The index or slice of the pointer.

required

polaris.dataset.converters.SDFConverter

Bases: Converter

Converts a SDF file into a Polaris dataset.

Binary strings for serialization

This class converts the molecules to binary strings (for ML purposes, this should be lossless). This might not be the most storage efficient, but is fastest and easiest to maintain. See this Github Discussion for more info.
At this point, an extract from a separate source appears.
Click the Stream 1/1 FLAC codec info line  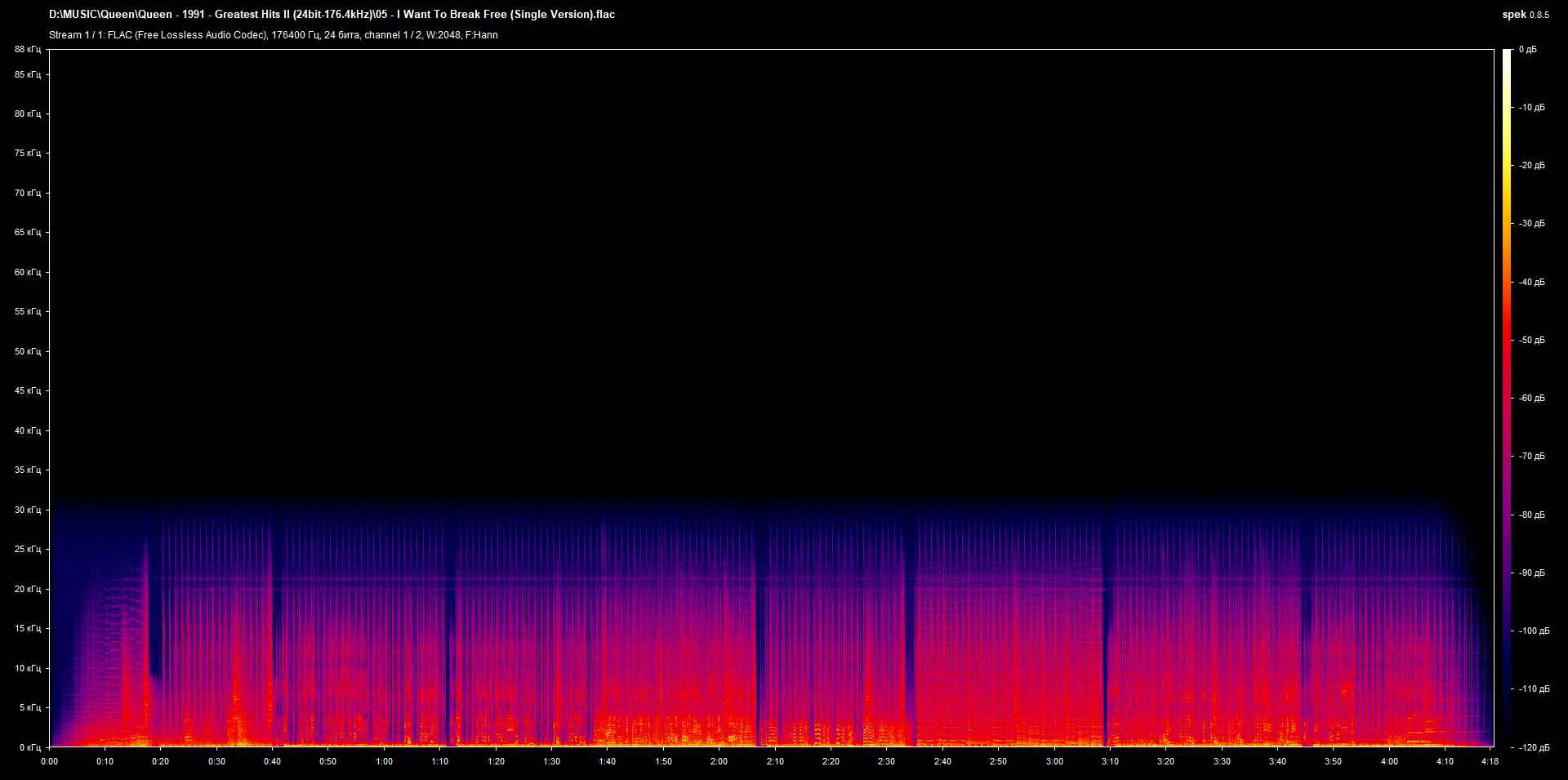(274, 35)
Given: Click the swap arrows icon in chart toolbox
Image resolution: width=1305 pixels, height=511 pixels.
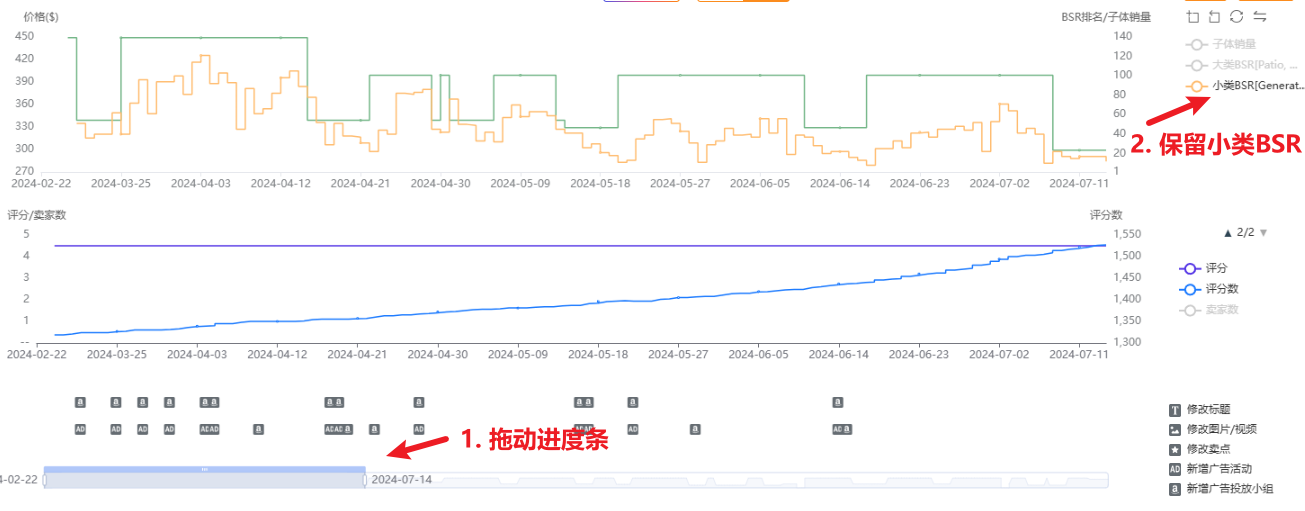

Properties defined on the molecule level in the SDF file can be extracted into separate columns or can be kept in the molecule object.

Parameters:

Name Type Description Default
mol_column str

The name of the column that will contain the pointers to the molecules.

'molecule'
smiles_column Optional[str]

The name of the column that will contain the SMILES strings.

'smiles'
use_isomeric_smiles bool

Whether to use isomeric SMILES.

True
mol_id_column Optional[str]

The name of the column that will contain the molecule names.

None
mol_prop_as_cols bool

Whether to extract properties defined on the molecule level in the SDF file into separate columns.

True
groupby_key Optional[str]

The name of the column to group by. If set, the dataset can combine multiple pointers to the molecules into a single datapoint.

None

polaris.dataset.converters.ZarrConverter

Bases: Converter

Parse a .zarr archive into a Polaris Dataset.

Tutorial

To learn more about the zarr format, see the tutorial.

Loading from .zarr

Loading and saving datasets from and to .zarr is still experimental and currently not fully supported by the Hub.

A .zarr file can contain groups and arrays, where each group can again contain groups and arrays. Within Polaris, the Zarr archive is expected to have a flat hierarchy where each array corresponds to a single column and each array contains the values for all datapoints in that column.